Tinha uma parada de que eu seria o último filho da família, quer dizer, deles dois (porque era de se esperar que à época da reprodução da nossa geração, minha e do meus irmãos, a nossa prole poderia tranquilamente servir para homenagear meu então possivelmente morto avô. Mas meus pais não só não podiam esperar como deviam fazer eles mesmos agora. Se bem que pensando bem, seria ridículo se eles impusessem que algum de nós dos filhos botasse nos netos deles o nome do nosso avô. Aí nós é que brigaríamos com eles e nossos filhos homens seriam aqueles-que-não-tem-o-nome-do-bisavô, e nós, os-netos-que-não-homenagearam-o-avô), e aí eles queriam porque queriam homenagear o meu avô, o que, pra ser sincero, não vejo muito motivo, ele não é um velho extraordinário ou coisa parecida, mas um cara solitário, religioso e pouco simpático e nada de uma espécie de vida brilhante como uma contraparte compensatória dessa rabugice, do tipo quando falam que sei lá o Ibsen, por exemplo, era hiper ranzinza, mas né, era o Ibsen, então foda-se. Ou o Heráclito. Não, o meu avô era um dos vários de quem eu tava falando quando falava que família é uma merda.

Então quer dizer eu já vim ao mundo num meio duma merda escrota que nego quis botar na minha conta, já quiseram me botar no meio duma rixa maluca com o meu avô antes de eu sair do útero. O que me faz pensar que comigo ele talvez fosse ainda mais rabugento que o normal. Porque claro que os meus pais botaram o nome dele em mim. Isaac. Após todos os argumentos razoáveis e concessivos e diplomáticos eles poderiam simplesmente falar que eles iam fazer o que eles queriam e foda-se. Podem ter ameaçado ele de alguma coisa também, não sei. Não falávamos muito sobre isso. A não ser pra eles mostrarem como era importante lutar pelo que se acha que é certo e como meu avô não sabia o que tava fazendo, como era importante abalar esses enrijecimentos da religião e que ela imiscuía em todos, e sempre terminava num clima conciliatório de somos uma bela família esclarecida e amamos os nossos e homenageamos os patriarcas, e minha mãe acrescentava “até mesmo os rabugentos” e todos riam e o cachorro latia e recebia do meu pai tapinhas nas costelas e ele comentava que até o cachorro achava o vovô rabugento e mais uma vez todos riam. Ou seja, quando eu tive idade pra de fato estranhar tudo isso eu sabia que minha família tava para sempre perdida numa ego trip sinistra. Eu falava ok e ia pro meu quarto.

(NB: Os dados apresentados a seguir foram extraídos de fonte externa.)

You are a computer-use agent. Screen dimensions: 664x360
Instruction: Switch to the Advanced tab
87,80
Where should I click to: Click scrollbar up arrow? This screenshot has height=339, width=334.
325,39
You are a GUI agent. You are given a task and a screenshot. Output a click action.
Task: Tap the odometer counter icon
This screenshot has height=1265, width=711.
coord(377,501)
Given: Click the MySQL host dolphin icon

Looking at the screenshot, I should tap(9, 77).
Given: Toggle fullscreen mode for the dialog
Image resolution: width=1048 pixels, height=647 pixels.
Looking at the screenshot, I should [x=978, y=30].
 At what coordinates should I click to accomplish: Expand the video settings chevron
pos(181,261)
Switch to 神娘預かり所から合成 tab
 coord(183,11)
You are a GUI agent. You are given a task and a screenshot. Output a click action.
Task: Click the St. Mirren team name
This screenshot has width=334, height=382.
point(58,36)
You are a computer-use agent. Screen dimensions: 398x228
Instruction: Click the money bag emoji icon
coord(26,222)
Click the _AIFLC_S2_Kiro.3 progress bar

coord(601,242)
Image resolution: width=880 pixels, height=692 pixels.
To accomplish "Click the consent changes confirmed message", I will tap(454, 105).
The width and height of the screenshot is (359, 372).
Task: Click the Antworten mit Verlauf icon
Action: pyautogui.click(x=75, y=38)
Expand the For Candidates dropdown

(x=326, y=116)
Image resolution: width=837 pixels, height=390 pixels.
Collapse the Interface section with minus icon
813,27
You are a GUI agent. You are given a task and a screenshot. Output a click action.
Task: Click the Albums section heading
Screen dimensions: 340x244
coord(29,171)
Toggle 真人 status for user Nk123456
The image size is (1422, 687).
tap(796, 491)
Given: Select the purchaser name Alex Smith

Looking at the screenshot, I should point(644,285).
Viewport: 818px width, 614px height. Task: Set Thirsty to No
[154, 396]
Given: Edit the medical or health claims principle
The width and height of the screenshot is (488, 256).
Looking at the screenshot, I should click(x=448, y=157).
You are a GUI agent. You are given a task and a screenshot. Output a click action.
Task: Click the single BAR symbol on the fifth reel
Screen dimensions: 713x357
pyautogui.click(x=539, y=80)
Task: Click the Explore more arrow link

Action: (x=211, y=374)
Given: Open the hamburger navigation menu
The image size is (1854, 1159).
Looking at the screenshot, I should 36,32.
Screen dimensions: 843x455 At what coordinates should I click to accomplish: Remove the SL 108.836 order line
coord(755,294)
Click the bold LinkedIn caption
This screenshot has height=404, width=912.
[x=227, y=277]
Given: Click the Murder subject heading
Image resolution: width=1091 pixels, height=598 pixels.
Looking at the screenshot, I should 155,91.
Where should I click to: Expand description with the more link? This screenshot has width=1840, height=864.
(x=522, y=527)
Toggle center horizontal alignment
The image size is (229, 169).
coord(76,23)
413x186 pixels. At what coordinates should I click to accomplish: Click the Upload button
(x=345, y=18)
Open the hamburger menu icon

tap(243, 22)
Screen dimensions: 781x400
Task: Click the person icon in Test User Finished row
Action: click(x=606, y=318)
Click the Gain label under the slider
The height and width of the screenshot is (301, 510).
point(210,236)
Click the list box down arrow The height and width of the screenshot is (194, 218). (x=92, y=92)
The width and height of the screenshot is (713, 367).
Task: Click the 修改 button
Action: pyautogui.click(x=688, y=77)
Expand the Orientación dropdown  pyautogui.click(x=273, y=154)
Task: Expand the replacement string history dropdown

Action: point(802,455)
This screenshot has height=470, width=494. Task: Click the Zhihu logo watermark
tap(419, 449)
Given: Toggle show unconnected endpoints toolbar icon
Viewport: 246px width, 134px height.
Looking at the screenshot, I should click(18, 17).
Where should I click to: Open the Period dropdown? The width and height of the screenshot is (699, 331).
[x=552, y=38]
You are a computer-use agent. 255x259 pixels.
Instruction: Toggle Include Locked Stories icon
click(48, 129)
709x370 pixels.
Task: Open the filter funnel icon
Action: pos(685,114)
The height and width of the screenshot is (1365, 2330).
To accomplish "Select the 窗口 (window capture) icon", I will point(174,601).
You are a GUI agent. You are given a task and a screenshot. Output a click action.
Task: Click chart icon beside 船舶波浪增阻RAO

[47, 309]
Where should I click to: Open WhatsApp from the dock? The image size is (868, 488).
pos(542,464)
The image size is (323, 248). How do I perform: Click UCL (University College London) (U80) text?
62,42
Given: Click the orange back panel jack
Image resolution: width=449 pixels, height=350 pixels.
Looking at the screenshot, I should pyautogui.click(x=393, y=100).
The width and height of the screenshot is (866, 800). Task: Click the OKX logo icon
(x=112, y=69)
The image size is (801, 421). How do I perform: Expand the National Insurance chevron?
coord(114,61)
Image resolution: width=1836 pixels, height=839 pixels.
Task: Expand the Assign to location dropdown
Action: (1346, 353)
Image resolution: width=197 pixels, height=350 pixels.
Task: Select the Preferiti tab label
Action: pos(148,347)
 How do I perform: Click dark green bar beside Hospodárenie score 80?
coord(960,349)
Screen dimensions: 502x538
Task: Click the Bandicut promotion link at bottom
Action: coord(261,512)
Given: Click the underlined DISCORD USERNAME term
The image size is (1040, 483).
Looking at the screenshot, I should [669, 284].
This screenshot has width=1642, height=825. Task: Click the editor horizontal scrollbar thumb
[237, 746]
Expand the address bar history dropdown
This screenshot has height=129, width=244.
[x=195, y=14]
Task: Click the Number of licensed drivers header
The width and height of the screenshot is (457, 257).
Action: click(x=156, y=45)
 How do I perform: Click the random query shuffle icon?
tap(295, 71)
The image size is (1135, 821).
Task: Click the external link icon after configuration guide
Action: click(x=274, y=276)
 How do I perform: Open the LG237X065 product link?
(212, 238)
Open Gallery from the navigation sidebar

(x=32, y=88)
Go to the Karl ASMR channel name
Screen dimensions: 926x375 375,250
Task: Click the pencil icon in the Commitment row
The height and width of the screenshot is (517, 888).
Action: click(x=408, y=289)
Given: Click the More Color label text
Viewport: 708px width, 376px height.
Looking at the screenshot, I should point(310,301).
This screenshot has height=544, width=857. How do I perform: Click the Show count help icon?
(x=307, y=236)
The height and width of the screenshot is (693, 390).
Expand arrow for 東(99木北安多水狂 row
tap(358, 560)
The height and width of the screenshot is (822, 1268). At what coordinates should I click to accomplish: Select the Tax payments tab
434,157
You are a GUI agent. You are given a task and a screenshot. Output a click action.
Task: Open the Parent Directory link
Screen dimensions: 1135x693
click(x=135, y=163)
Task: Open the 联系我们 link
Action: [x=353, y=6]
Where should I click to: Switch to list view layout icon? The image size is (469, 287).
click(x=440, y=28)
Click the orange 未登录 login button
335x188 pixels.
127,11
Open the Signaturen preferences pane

Agora, por que meu avô se demoveu da convicção dele é que eu não sei. Que aliás por ser de uma onda religiosa e tal nem era tão dele quando uma parada transcendente mesmo, do tipo “não sou eu que não quero, mas isso não pode acontecer de acordo com o que o judaísmo prescreve e eu tenho que providenciar para que isso não aconteça”. Aí eu encontrava com ele, ele encontrava comigo, parecia que eu era a promessa e a ameaça de morte iminente dele. Como se estar vivo já não bastasse.

Eu era duas pás de terra sobre meu avô. Uma: não importa o que ele deseja nem no que ele acredita, o que é dele está superado e será ignorado pelo filho e a mulher; duas: o neto, que ainda não necessariamente deseja aplacar qualquer ação ou vontade do avô, já é em si fruto da derrocada dessa tradição, supõem os pais, ignorável (mais por ser velha e ter que dar lugar ao que vem atrás porque inclusive atrapalha as direções desse novo troço que se anuncia do que por ser infundada ou má), ou seja, o neto, quer queira ou não, quer saiba ou não, existe sendo contra o avô. Eu, sendo a segunda, evocava a primeira e era as duas.

Claro que quando ele morreu de fato eu fiquei aliviado. Imagine como ele não ficou.